Goal
Recast the entries as a two-column Markdown table with the columns Row and Line, starting with the line that contains "The image size is (1456, 830)." and going on through the line that contains "click(738, 252)". Include both of those lines, number each row, and leave out blank lines.
┌──
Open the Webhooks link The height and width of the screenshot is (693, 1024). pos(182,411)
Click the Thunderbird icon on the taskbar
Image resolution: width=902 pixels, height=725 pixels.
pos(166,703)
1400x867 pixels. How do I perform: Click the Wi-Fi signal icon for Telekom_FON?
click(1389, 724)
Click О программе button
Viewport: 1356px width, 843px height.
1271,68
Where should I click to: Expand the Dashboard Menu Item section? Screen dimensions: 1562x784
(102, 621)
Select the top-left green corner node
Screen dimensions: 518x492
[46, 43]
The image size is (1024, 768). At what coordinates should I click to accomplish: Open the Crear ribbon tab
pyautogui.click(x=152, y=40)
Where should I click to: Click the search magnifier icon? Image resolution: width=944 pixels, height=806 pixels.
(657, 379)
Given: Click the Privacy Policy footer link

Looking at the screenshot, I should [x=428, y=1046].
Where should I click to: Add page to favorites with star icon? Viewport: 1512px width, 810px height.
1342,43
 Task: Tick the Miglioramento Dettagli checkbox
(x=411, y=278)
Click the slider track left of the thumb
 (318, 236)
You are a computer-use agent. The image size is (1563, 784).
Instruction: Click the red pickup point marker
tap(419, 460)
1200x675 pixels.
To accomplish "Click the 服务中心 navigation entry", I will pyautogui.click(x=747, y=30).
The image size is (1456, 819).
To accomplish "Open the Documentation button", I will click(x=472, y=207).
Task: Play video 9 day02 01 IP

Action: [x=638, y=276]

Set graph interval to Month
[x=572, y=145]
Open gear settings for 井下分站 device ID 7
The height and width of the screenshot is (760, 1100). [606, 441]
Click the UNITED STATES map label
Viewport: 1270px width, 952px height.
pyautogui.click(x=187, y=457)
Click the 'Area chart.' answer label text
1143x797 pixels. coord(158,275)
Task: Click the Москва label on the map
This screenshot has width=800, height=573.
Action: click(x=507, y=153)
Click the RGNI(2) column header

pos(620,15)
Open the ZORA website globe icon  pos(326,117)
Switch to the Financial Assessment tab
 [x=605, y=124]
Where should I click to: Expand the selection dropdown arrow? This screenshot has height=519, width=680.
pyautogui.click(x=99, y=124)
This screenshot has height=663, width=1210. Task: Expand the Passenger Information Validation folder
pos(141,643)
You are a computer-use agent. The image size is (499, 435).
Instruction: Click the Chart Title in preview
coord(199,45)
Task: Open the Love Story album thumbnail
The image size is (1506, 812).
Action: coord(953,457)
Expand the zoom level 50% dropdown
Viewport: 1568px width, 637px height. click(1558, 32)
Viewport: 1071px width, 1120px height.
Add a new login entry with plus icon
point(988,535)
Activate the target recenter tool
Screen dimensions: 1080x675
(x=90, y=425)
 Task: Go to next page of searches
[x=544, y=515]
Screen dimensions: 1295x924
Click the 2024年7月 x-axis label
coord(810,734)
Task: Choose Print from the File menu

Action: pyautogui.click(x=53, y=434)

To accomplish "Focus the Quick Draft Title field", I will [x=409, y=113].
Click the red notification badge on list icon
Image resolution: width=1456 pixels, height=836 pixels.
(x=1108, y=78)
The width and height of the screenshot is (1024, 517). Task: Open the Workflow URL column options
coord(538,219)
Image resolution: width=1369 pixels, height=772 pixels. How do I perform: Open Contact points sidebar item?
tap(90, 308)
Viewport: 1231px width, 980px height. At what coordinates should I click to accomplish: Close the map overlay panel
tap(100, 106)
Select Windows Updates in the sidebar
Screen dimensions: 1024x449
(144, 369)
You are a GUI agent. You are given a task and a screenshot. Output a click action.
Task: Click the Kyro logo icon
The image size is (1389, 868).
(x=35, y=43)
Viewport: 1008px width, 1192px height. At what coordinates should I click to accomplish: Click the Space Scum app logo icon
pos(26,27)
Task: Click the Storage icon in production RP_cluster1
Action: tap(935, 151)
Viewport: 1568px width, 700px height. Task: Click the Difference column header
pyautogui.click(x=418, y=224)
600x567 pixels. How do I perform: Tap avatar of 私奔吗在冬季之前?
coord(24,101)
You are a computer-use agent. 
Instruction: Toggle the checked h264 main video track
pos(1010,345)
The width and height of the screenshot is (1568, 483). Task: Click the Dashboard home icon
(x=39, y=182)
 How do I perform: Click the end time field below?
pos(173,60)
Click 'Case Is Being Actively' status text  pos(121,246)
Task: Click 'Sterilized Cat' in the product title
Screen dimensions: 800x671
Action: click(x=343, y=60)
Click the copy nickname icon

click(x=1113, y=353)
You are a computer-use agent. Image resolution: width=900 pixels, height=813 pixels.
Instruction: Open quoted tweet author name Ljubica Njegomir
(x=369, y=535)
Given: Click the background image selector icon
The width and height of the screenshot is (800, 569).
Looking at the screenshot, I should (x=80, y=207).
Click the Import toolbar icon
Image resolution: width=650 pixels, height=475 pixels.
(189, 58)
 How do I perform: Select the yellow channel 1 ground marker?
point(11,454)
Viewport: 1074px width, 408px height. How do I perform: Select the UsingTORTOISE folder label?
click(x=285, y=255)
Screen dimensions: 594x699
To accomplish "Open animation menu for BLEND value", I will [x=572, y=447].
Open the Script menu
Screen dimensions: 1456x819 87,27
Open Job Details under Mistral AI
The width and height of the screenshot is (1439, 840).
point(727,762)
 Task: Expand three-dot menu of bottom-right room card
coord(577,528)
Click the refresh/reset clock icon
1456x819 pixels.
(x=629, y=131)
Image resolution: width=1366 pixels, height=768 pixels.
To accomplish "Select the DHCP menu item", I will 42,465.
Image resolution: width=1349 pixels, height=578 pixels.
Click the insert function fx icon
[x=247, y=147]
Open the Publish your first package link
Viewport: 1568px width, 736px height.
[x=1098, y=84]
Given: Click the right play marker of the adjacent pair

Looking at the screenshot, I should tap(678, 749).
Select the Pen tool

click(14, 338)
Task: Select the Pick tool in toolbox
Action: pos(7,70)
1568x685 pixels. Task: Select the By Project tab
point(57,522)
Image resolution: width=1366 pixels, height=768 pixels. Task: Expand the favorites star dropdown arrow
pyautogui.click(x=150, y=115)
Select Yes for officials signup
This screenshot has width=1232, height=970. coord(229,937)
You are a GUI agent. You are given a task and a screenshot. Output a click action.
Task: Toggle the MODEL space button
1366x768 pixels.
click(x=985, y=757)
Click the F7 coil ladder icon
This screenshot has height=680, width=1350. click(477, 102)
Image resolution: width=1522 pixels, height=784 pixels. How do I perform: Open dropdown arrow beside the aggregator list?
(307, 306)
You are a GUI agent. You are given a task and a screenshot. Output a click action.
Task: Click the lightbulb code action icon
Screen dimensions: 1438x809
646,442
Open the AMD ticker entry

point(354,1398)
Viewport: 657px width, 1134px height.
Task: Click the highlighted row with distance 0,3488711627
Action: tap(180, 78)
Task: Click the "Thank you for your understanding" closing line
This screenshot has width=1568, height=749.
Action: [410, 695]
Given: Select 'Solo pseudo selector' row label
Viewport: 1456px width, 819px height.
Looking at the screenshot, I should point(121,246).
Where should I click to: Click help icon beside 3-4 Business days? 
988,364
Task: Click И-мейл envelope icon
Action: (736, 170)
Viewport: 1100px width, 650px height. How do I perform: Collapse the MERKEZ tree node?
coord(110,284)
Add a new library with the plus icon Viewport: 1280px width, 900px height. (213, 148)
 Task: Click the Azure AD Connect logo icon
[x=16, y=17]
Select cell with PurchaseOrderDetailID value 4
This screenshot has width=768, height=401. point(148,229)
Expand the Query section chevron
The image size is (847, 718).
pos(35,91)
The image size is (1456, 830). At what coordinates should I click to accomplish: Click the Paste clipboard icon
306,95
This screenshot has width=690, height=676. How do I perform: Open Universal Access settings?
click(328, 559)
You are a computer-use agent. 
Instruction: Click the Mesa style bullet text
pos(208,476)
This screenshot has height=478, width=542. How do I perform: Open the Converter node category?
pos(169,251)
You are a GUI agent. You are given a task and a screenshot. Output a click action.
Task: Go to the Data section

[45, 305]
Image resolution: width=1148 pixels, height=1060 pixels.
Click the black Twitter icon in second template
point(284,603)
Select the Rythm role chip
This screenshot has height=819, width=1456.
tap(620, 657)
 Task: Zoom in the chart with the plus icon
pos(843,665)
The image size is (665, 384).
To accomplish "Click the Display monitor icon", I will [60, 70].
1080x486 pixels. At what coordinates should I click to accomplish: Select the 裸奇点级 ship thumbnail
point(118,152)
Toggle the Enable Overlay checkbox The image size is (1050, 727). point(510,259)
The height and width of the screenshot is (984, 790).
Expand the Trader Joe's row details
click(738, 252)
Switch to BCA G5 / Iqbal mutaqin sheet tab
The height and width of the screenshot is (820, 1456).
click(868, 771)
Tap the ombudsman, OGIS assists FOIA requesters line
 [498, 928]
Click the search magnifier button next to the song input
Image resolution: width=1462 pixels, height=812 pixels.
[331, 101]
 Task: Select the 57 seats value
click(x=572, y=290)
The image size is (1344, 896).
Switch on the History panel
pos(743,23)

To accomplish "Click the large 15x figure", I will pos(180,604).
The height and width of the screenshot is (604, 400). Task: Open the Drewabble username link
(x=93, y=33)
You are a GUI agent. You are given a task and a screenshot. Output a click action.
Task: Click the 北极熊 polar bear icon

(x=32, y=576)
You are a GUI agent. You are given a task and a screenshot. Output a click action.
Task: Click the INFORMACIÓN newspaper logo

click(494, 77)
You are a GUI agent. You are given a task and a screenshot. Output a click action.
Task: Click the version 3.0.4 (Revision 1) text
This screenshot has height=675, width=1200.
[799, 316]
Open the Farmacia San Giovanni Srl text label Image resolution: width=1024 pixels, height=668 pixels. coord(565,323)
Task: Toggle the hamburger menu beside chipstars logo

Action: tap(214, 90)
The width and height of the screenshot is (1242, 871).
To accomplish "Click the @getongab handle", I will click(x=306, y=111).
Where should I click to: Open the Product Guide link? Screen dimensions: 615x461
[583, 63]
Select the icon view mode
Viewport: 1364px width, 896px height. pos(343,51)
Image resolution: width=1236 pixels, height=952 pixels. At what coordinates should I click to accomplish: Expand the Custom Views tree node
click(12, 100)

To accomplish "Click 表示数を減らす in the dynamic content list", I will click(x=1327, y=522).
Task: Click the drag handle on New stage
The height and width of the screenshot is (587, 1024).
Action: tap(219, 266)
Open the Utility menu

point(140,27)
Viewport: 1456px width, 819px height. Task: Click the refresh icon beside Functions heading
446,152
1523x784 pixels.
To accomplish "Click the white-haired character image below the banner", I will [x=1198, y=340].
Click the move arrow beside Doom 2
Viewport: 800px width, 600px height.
└──
Response to the exercise
| Row | Line |
|---|---|
| 1 | The image size is (1456, 830). At what coordinates should I click to accomplish: Click the Paste clipboard icon |
| 2 | 306,95 |
| 3 | This screenshot has width=690, height=676. How do I perform: Open Universal Access settings? |
| 4 | click(328, 559) |
| 5 | You are a computer-use agent.  |
| 6 | Instruction: Click the Mesa style bullet text |
| 7 | pos(208,476) |
| 8 | This screenshot has height=478, width=542. How do I perform: Open the Converter node category? |
| 9 | pos(169,251) |
| 10 | You are a GUI agent. You are given a task and a screenshot. Output a click action. |
| 11 | Task: Go to the Data section |
| 12 | [45, 305] |
| 13 | Image resolution: width=1148 pixels, height=1060 pixels. |
| 14 | Click the black Twitter icon in second template |
| 15 | point(284,603) |
| 16 | Select the Rythm role chip |
| 17 | This screenshot has height=819, width=1456. |
| 18 | tap(620, 657) |
| 19 |  Task: Zoom in the chart with the plus icon |
| 20 | pos(843,665) |
| 21 | The image size is (665, 384). |
| 22 | To accomplish "Click the Display monitor icon", I will [60, 70]. |
| 23 | 1080x486 pixels. At what coordinates should I click to accomplish: Select the 裸奇点级 ship thumbnail |
| 24 | point(118,152) |
| 25 | Toggle the Enable Overlay checkbox The image size is (1050, 727). point(510,259) |
| 26 | The height and width of the screenshot is (984, 790). |
| 27 | Expand the Trader Joe's row details |
| 28 | click(738, 252) |